*The last paragraph expresses short analysis* There is so many things I could be writing about this week. I've been seriously considering writing about the top ten episodes of Star Trek: Deep Space Nine, Star Trek: Voyager, Star Trek: Enterprise or a combination of all of them. I have also been very seriously contemplating writing about five relatively unknown books that should be made into movies. Furthermore, even as I am writing this, I have been assembling a list of my favorite performances on American Idol for the next season starting in a couple months. That being said, I've getting the urge to get back to my roots and write a movie review. For better or worse, Chef is the film I settled on.
Chef - written by, directed by, and starring Jon Favreau – tells the tale of (you guessed it) a chef, a man who used to be minor celebrity, but lost some of his spark. He is flirting with a mid-life crisis. His character, Carl, is divorced, rarely gets to see his eleven year old son and has lost direction. He can't serve the food he wants and he losing grip of things just as one of the biggest food critics is about to review his food. These circumstance throw him into a whirl wind, affecting his choices for the rest of the film.
Let me start by saying something contradictory: this is not a film about food. Well it is. . . but it isn't! (I know, I'm sounding stupid already). This a film about rekindling a passion. It's about establishing meaningful relationships with your children, going back to your roots and finding your purpose in life. That's a heavy load to placing on comedy. Though, this film is more than that. It has, at its core, true drama. Sure, it is embellished by its funnier moments; but it works together on both levels making it, if you will, a “dramedy”.
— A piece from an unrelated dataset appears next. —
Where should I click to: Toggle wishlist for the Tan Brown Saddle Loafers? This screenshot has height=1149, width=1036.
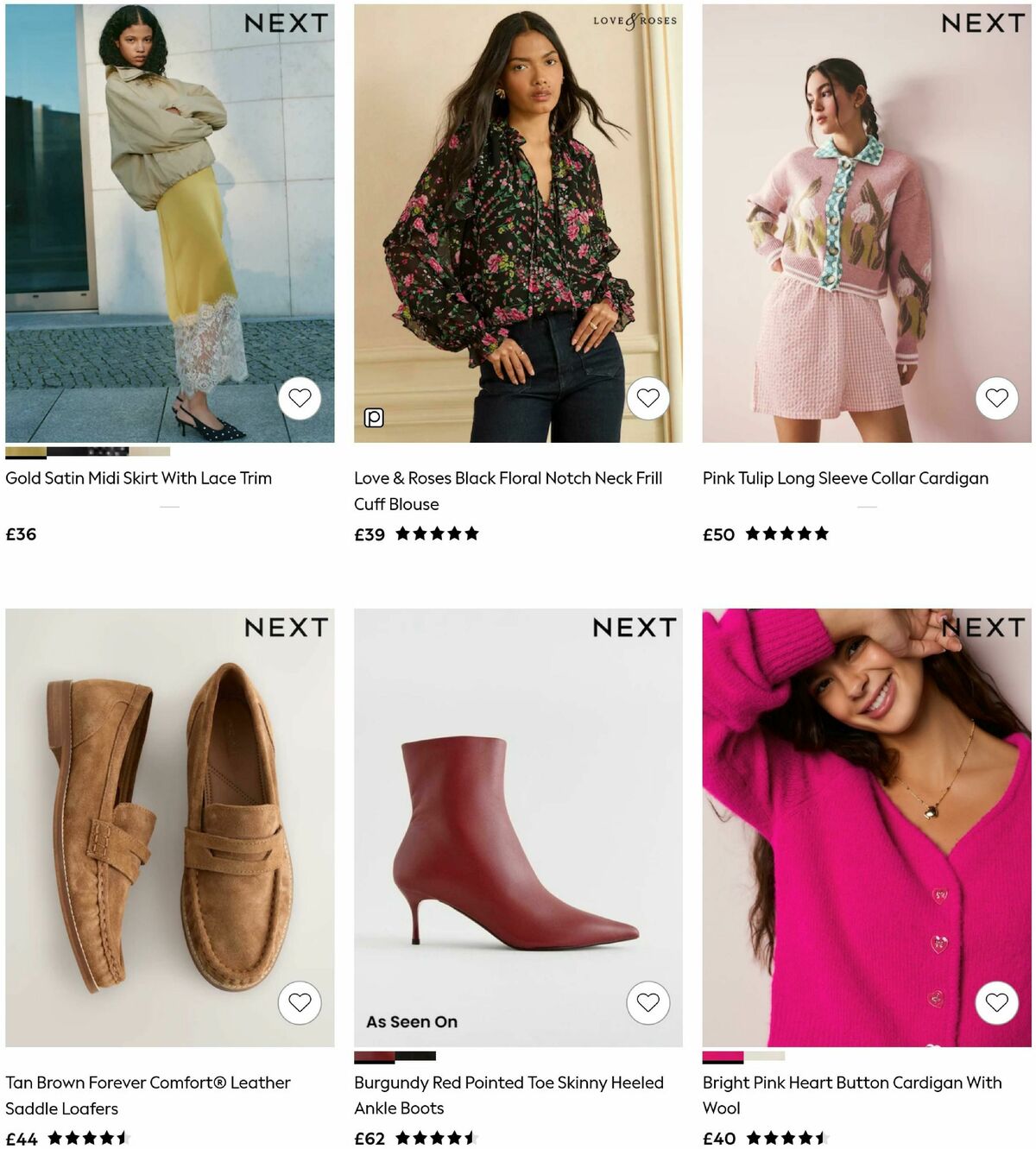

Another reason this “dramedy” works is because of the cast. Jon Favreau pulled all the strings to get one of the best casts of the year in Chef. Dustin Hoffman, Robert Downey Jr., Scarlett Johanson, Sofia Vergara and plenty more have appearances in the film. At first glance some of these roles could seem gratuitous, but they are so entertaining that it doesn't matter. Surprisingly enough, none of these A-listers are the real reason this film works. Jon Favreau, Emjay Anthony, John Leguizamo together are the real pièce de résistance on this menu.
Jon Favreau is the near perfect centerpiece for the main course. He really sells his passion, hilarious ignorance, and everything else needed from his dynamic performance. Jon Favreau is only made better by his son in the film played by talented Emjay Anthony. The two bounce off of each other incredibly well. Much of the film is dependent on their chemistry and the building of their relationship. If these elements didn't work, Chef could have fallen apart pretty quickly. Thankfully the combination of the two is delicious and it is only seasoned by the third element: the tangy flavor of John Leguizamo. The added comedic spice of the film is very much Leguizamo. He is there to make everyone else's dialogue that much more impactful and hilarious with his every response, whether it be remaining silent in an insightful expression or with his sharp dialogue.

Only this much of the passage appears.